For Boris Johnson, every day seems like a season finale. Just this morning the Prime Minister has been pilloried with questions about parties, seen his wife Carrie give birth for the second time and landed Tory members with a £17,800 fine for his Downing Street flat renovation. The Electoral Commission concluded its eight month probe into how the refurbishment was financed by accusing the Conservative Party of failing to ‘keep a proper accounting record’ around the £52,000 donation from Lord Brownlow to pay for the work. A Tory spokesman has said the party is considering whether to appeal and will make a decision within 28 days.
Even if his party decides not to appeal, the PM’s troubles on ‘flat-gate’ are by no means at an end. For the commission has revealed that Johnson sent Brownlow a WhatsApp message in November 2020 requesting additional money from a trust set up to fund the scheme. But in May 2021, Lord Geidt, the independent adviser on ministers’ interests, was told by Johnson that he did not know who was behind the £52,000 flat refurb donation until February 2021 – just before reports emerged in the media. Downing Street is now facing questions as to whether the Prime Minister accidentally or intentionally Geidt.

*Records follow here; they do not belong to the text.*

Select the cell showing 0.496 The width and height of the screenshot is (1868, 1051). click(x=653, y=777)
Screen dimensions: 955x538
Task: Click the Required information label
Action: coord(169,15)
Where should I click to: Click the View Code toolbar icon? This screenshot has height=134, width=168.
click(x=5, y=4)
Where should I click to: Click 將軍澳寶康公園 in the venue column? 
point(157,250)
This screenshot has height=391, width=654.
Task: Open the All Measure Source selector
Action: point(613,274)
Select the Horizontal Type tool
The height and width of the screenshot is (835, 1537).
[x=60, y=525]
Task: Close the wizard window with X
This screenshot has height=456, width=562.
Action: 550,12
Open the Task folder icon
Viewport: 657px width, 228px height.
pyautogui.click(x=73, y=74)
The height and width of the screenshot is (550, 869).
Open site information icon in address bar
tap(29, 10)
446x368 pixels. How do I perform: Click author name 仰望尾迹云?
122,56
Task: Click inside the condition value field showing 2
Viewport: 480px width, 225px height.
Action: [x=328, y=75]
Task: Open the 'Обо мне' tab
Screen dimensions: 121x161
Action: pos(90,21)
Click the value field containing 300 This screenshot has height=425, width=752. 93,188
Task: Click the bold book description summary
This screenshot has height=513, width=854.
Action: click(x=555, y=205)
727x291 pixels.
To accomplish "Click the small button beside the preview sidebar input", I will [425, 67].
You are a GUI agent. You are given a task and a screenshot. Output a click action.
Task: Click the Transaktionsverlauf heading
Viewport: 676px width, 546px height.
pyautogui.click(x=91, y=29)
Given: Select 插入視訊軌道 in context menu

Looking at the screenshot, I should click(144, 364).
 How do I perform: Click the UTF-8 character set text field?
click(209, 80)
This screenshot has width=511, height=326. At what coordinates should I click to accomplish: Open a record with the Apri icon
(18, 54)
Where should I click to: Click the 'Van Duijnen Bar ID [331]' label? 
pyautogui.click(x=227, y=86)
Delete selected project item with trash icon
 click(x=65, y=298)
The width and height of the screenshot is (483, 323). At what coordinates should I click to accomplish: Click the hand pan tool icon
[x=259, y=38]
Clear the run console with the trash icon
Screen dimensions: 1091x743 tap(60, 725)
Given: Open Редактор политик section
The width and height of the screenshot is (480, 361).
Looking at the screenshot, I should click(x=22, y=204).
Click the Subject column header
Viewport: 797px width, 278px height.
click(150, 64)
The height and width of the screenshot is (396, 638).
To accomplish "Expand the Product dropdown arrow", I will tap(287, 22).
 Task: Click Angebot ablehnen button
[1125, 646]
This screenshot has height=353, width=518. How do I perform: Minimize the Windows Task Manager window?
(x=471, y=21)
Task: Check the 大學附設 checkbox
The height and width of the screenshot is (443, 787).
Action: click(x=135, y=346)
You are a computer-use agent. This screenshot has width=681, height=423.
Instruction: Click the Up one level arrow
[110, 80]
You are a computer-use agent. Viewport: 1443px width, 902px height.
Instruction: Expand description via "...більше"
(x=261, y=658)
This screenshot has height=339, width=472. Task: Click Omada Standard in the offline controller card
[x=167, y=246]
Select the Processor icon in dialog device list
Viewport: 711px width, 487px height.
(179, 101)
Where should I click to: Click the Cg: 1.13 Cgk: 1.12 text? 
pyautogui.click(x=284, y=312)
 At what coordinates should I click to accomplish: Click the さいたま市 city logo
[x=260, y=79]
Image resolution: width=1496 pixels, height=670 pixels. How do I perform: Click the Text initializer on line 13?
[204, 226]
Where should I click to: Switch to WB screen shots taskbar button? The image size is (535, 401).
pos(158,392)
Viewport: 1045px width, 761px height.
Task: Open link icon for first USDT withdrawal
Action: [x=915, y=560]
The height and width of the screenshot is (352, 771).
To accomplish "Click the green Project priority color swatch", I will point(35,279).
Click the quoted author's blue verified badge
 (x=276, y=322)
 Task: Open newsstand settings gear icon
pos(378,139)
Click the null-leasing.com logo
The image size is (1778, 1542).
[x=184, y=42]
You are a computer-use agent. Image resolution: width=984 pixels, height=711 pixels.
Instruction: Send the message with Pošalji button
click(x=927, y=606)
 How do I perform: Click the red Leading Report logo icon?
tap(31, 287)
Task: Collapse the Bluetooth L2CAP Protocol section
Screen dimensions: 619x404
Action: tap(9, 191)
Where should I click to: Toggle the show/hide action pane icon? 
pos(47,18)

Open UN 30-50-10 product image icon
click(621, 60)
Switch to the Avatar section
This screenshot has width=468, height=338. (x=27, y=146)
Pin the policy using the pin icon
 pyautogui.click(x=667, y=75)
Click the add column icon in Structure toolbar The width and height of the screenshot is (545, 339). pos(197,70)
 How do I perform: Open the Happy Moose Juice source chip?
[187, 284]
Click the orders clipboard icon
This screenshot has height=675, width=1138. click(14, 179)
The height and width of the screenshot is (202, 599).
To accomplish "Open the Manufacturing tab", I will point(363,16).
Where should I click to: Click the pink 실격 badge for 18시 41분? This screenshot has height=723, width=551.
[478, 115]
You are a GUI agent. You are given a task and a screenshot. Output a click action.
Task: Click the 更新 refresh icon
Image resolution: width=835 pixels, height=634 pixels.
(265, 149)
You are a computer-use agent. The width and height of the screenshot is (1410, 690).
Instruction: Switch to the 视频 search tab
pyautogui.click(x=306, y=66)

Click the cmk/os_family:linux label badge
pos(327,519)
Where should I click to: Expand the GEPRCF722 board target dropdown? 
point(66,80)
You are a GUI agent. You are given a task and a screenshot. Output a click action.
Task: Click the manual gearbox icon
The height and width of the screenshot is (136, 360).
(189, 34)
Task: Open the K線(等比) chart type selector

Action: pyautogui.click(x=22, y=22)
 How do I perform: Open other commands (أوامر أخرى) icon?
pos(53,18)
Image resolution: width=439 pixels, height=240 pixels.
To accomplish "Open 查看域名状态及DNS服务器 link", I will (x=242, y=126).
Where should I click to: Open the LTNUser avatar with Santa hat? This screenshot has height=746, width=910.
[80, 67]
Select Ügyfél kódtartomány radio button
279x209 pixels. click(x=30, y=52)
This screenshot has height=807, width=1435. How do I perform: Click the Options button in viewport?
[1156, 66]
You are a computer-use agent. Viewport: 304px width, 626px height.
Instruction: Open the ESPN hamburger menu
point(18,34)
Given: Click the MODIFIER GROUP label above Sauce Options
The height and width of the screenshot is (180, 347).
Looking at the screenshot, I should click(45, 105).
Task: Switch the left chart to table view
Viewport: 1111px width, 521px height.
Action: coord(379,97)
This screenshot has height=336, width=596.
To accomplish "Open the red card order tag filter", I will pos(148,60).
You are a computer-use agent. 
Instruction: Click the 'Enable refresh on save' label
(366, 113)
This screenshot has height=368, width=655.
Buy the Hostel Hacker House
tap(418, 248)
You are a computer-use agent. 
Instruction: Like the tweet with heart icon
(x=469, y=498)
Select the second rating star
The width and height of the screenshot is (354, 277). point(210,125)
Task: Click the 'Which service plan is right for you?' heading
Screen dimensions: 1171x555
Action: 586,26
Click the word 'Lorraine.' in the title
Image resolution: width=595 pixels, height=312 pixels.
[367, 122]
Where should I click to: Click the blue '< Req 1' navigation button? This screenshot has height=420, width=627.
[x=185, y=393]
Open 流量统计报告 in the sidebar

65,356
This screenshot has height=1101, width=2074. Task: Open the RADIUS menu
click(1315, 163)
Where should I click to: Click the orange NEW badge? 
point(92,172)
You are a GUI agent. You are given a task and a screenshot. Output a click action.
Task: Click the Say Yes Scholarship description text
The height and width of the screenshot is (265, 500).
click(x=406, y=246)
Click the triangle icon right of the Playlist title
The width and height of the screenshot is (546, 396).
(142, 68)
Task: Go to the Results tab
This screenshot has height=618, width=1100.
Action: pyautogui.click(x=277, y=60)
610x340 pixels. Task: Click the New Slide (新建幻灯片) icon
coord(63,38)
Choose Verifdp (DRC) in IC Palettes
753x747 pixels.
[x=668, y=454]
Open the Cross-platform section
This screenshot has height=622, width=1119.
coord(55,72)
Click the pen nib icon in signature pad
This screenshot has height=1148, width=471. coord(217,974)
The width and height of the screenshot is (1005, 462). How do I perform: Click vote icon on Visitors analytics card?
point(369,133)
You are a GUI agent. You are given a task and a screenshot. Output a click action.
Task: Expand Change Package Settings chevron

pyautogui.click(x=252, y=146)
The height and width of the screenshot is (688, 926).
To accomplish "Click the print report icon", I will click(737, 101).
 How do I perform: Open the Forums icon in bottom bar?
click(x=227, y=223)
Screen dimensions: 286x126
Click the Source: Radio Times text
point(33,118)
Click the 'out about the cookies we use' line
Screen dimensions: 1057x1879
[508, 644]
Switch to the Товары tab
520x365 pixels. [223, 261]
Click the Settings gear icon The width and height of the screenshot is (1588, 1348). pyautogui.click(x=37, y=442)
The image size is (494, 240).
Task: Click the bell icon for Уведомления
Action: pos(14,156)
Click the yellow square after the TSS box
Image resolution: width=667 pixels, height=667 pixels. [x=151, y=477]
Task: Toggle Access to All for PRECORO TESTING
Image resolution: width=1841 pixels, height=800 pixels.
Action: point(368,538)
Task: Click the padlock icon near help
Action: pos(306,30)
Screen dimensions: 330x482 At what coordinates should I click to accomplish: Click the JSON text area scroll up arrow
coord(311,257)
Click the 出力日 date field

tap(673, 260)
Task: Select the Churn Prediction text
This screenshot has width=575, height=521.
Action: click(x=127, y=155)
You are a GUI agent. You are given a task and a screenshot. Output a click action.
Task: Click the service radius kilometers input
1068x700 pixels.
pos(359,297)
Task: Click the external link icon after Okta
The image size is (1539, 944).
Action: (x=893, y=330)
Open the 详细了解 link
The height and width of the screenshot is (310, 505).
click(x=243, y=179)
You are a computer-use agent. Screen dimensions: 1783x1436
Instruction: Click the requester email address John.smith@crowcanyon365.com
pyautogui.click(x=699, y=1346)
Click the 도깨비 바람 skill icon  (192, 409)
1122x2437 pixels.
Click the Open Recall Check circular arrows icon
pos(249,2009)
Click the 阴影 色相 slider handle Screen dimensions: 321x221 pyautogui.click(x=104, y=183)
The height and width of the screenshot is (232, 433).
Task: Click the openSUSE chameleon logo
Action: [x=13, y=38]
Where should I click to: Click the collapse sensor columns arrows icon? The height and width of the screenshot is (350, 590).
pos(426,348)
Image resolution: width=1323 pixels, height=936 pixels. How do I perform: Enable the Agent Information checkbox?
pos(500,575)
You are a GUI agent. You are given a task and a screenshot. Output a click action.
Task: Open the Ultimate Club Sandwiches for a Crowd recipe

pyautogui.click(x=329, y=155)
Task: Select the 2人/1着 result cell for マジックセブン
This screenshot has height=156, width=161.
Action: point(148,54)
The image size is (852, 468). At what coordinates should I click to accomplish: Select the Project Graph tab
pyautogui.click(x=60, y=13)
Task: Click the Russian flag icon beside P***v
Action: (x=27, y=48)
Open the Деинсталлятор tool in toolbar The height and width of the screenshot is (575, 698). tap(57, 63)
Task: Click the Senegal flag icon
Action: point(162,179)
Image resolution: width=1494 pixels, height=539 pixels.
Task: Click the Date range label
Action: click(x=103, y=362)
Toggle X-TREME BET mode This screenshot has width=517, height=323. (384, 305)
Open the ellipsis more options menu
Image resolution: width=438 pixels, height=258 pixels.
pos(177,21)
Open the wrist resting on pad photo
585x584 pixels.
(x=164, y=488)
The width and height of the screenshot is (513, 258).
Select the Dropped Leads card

The adviser’s review in May 2021 stated that:
For the credibility of this inquiry, I have tested the assertions of Lord Brownlow and the relevant political and government officials that at no point in the eight months until late February 2021, as media reports were emerging, was the Prime Minister made aware of either the fact or the method of the costs of refurbishing the apartment having been paid. I have spoken to these individuals in person; they have confirmed to me that these assertions are correct. In particular, Lord Brownlow behaved in a confidential manner consistent with his own experience of blind trusts.